Lo scarto tra la pienezza della grazia in Cristo, "apportatrice di salvezza per tutti gli uomini" (Tt 2, 11), e la partecipazione ad essa da parte dell'uomo, è, in concreto, lo scarto tra l'eternità e la storia, tra l'umanità piena e perfetta di Cristo e l'umanità partecipata ed imperfetta degli uomini, tra la stessa umanità eterna e gloriosa di Cristo e la sua umanità terrena della chenosi, svuotata della gloria e della potenza (Fil 2, 6-8). I valori umani nascosti ed i valori umani parziali sono delle partecipazioni e delle manifestazioni di questa umanità nascosta di Cristo. Le ferite di ogni samaritano della storia nascondono le ferite dell'umanità di Gesù, di quella stessa umanità che, alla fine dei tempi, sarà svelata nella persona dell'uomo carcerato, di quello affamato, assetato, nudo. Ciò comporta un rispetto quasi sacro di ogni frammento di umanità, perché in esso si riflette un raggio del volto eterno del Cristo. L'azione più umile dell'uomo più umile del mondo è una goccia d'acqua nella quale si riflette il cielo.

Il profeta Isaia chiama “belli i piedi del messaggero di lieti annunzi che annunzia la pace, del messaggero di bene che annunzia la salvezza (Is 52, 7).

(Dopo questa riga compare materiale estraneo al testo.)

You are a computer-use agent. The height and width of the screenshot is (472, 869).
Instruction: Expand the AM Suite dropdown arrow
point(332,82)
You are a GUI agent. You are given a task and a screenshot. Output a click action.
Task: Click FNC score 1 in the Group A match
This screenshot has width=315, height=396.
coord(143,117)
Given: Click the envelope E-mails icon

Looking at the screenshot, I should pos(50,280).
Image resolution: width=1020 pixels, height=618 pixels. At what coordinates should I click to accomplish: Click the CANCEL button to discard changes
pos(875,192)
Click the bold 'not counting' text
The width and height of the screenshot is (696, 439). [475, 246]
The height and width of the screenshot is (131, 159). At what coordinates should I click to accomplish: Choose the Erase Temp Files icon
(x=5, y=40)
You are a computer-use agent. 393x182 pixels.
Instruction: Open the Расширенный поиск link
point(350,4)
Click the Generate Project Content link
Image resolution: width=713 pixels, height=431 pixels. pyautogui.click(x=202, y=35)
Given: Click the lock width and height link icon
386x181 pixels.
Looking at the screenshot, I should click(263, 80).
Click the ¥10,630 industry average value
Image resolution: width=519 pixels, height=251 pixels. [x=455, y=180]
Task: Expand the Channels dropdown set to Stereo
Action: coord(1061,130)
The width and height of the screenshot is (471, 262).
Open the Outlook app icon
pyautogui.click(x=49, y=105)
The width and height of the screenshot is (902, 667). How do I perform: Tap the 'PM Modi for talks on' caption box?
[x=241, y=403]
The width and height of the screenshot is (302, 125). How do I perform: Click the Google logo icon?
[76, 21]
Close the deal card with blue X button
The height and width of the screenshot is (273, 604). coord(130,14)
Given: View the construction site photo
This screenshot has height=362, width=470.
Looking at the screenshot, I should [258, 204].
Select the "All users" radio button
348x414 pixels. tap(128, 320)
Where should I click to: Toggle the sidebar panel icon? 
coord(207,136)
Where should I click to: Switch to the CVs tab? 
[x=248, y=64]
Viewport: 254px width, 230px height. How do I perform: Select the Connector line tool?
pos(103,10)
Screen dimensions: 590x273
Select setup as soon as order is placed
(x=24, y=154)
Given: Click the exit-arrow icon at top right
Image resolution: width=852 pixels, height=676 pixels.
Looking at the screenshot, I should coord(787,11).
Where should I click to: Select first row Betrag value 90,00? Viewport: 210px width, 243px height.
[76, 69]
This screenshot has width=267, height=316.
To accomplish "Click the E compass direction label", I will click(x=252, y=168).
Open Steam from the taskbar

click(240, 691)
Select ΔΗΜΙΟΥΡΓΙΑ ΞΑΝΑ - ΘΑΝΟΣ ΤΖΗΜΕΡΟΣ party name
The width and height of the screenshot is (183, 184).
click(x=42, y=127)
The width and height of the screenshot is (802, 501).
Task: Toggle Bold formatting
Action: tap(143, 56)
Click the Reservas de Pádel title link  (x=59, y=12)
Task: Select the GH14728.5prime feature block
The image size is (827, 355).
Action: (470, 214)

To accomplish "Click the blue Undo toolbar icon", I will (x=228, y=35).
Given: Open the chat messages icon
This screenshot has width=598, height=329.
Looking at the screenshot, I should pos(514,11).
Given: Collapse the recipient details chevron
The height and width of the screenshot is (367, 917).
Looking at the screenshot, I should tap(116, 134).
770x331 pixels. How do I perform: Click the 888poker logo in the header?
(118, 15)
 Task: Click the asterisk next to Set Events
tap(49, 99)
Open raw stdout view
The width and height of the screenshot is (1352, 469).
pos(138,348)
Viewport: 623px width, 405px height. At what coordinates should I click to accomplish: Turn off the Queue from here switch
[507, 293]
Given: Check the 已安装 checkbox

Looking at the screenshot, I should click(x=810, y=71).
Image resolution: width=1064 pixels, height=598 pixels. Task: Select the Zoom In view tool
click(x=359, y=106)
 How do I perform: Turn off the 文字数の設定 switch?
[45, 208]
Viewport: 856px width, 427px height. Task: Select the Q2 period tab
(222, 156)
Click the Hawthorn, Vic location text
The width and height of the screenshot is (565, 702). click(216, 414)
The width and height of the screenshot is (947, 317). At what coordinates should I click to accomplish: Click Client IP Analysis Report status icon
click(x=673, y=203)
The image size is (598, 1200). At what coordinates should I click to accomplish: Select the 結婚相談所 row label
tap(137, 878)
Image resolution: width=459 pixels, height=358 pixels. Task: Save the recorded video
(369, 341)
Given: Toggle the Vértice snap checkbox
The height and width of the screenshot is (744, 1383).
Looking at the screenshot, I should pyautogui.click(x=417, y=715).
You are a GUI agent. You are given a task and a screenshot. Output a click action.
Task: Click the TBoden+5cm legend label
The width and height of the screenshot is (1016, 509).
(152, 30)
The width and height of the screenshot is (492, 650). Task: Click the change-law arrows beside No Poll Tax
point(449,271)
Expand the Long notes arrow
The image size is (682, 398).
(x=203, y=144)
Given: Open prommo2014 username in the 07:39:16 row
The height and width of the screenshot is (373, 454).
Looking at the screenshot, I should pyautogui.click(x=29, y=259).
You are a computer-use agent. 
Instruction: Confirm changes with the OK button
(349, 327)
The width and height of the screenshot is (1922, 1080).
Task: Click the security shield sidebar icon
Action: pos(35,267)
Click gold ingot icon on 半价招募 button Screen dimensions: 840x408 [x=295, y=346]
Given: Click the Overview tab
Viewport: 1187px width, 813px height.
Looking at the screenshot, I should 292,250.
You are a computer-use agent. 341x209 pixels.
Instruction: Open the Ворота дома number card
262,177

Il Papa nel suo discorso alla curia romana per gli auguri natalizi ha richiamato i cristiani al dovere di annunciare il vangelo, a non confonderlo con iniziative seppure benemerite di promozione umana, a non scambiare l’annuncio delle beatitudini con proposte di etica umanitaria. Indirettamente, ha detto che agli uomini dobbiamo portare Gesù; nella nostra predicazione e nel nostro ministero dobbiamo parlare di Gesù. Non bisogna dimenticare, però, che l’amore è la forma suprema dell’annuncio, e che questa forma non si esaurisce nella sola parola, ma si allarga ad una vastissima gestualità simbolica ed affettiva, e si sviluppa e si manifesta nel sentimento, nella contemplazione, nella gratuità, nel perdono e nella riconciliazione. La grammatica dell'amore non è fatta solamente di parole, bensì di gesti concreti di generosità, di altruismo, di dedizione disinteressata all'altro. È opportuno ricordare che il più grande gesto dell'amore di Dio non è una parola, ma un fatto, come dice San Giovanni: "Dio infatti ha tanto amato il mondo da dare il suo Figlio unigenito, perché chiunque crede in lui non muoia ma abbia la vita eterna" (Gv 3, 16). Dio Padre, dunque, non si è limitato a parlare di suo figlio, a proclamarlo "suo figlio prediletto nel quale si è compiaciuto" (Mt 3, 17), ma lo ha consegnato all'umanità con un gesto di amore supremo. D’altronde, come scrivo nella mia lettera pastorale, "la parola giusta è sempre quella pronunciata dall'amore. Ogni infelicità umana nel mondo dipende dal fatto che così raramente gli uomini sanno dire la parola giusta. Se lo sapessero si risparmierebbero la miseria e l'atrocità della guerra. Non c'è dolore umano che non possa essere bandito dalla parola giusta e in ogni infelicità della vita non c'è vera consolazione che quella che viene dalla parola giusta. Così parola e amore stanno insieme. La parola senza amore è già un abuso umano del dono divino della parola".

Cari amici,

Gesù è la Parola giusta di Dio Padre; la Parola fatta uomo; la Parola che salva e che perdona. Il Natale che celebriamo ci invita ad annunciare quella Parola, a testimoniarla con la vita. Auguro a tutti voi di essere sempre messaggeri di quella Parola e testimoni di quella salvezza. Buon Natale.